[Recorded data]
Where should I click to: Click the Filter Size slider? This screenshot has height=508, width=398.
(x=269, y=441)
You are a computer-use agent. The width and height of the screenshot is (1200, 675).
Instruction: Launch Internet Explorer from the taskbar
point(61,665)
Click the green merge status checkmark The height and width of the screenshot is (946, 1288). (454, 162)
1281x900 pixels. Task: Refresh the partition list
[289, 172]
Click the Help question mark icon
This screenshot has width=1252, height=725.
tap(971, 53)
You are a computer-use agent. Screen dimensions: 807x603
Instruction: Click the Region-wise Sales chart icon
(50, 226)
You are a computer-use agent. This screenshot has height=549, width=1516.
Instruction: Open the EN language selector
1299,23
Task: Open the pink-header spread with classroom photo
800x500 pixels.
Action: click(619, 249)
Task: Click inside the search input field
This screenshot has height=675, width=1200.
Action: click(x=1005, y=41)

=== Exercise prompt ===
The entries above are to be copied word for word.

=== Result of this task ===
Where should I click to: Click the Filter Size slider? This screenshot has height=508, width=398.
(x=269, y=441)
You are a computer-use agent. The width and height of the screenshot is (1200, 675).
Instruction: Launch Internet Explorer from the taskbar
point(61,665)
Click the green merge status checkmark The height and width of the screenshot is (946, 1288). (454, 162)
1281x900 pixels. Task: Refresh the partition list
[289, 172]
Click the Help question mark icon
This screenshot has width=1252, height=725.
tap(971, 53)
You are a computer-use agent. Screen dimensions: 807x603
Instruction: Click the Region-wise Sales chart icon
(50, 226)
You are a computer-use agent. This screenshot has height=549, width=1516.
Instruction: Open the EN language selector
1299,23
Task: Open the pink-header spread with classroom photo
800x500 pixels.
Action: click(619, 249)
Task: Click inside the search input field
This screenshot has height=675, width=1200.
Action: click(x=1005, y=41)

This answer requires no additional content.